A lot of gumbos are all about the proteins, but I like to keep mine relatively vegetable forward. I used a 12-ounce bunch of collards from Dancing Pines Farm. Any variety of kale would make a fine substitute. The collard stems were removed, finely diced and cooked with the aromatics. For the aromatics, I used a medium onion, a few ounces of frozen chili peppers I stowed away from the fall, and 4 cloves of garlic. I also used two white sweet potatoes (14 ounces by weight) from T5-Farms. Orange sweet potatoes would certainly be an option, but white sweet potatoes hold their form better, and they have a distinctive flavor that I think works well with everything else in this gumbo.
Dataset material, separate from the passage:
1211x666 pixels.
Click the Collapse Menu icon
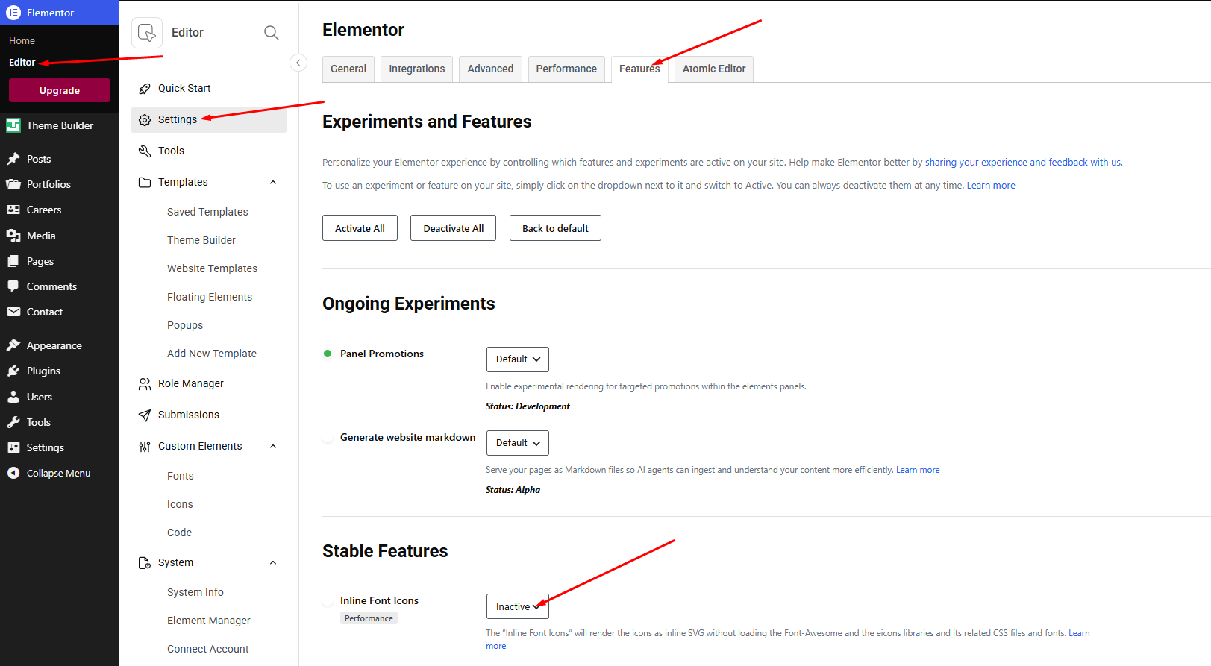pyautogui.click(x=13, y=473)
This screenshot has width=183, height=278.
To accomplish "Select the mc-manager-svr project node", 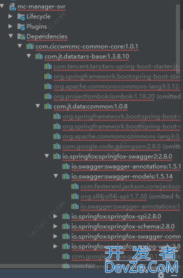I will point(42,7).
The combination of seafood was shrimp, scallops and white perch fillets. 12 ounces total. If you’re into a more protein forward dish, you can increase the amount of seafood. To stretch the moderate amount of seafood in the bowl, I split the shrimp in half lengthwise and quartered the scallops. The seafood came from Locals Seafood and Weaver Street Market. For me, a great smoked andouille sausage is key for the gumbo flavor profile. I used two links of my favorite made from whey fed pork from the farms of Chapel Hill Creamery. The gumbo was paired with simple brown rice, and some chopped scallions from Dancing Pines Farm.